TKB245 and TKB248 are novel, orally available SARS-CoV-2 Mpro inhibitors with a P1' 4-fluorobenzothiazole moiety that show potent, broad antiviral activity against multiple variants, superior in vitro efficacy across diverse cell types, favorable pharmacokinetics, and significant in vivo reduction of viral titers in hACE2 knock-in mice. Structural analyses reveal covalent binding to Cys145 and effective occupancy of the S1' pocket, rationalizing their potency and suggesting an advantage over inhibitors lacking a P1' group. These compounds represent strong candidates for further development. Future work should include comprehensive safety/toxicology studies, oral dosing efficacy studies in multiple animal models, optimization of the warhead and P1' chemistry for potency and selectivity, evaluation of resistance potential, and clinical translation.

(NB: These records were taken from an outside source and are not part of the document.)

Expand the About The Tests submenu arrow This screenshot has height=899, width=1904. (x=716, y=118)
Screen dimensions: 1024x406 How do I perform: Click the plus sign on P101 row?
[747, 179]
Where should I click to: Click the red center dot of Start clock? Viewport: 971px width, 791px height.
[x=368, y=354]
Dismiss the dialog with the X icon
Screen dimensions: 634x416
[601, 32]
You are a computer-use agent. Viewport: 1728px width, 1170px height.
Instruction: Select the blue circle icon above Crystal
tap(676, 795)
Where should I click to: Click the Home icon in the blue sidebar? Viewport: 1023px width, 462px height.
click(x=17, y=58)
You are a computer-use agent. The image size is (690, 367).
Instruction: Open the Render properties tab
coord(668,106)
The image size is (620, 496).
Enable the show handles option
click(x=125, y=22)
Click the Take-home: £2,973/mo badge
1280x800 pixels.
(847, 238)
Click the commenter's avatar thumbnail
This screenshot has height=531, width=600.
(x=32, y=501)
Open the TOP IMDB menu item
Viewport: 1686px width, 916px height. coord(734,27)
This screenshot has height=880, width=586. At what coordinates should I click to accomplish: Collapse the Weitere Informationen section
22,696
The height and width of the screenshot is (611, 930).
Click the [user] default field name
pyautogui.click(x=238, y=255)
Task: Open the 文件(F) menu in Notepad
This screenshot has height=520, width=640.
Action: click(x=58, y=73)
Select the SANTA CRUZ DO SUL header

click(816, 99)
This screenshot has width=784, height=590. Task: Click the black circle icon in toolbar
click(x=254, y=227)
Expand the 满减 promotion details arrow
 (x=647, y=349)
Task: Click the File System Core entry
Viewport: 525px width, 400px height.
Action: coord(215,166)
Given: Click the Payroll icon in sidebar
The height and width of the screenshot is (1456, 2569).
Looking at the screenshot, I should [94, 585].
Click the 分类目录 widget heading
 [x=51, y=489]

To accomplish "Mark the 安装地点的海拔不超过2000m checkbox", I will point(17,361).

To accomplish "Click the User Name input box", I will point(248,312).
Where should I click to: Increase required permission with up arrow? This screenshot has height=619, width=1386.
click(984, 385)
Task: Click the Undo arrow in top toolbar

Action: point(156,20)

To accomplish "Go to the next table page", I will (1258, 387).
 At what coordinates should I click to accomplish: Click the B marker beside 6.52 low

- Animal model constraints: hACE2 knock-in mice did not exhibit pronounced lung pathology at early time points, limiting assessment of disease-modifying effects beyond viral titer reductions. - Dosing route: In vivo efficacy was demonstrated with intraperitoneal dosing; oral efficacy in infected animals was not reported. - Mechanistic gaps: The mechanism behind TKB248’s markedly higher intracellular accumulation remains unclear. A direct comparative evaluation of warheads (ketone vs nitrile) was not completed. - Resistance assessment: While cross-variant activity was shown, systematic selection and characterization of resistance mutations were not performed. - Sample sizes and time points: Small group sizes (n=5) and early euthanasia (2–3 dpi) may limit generalizability of in vivo findings.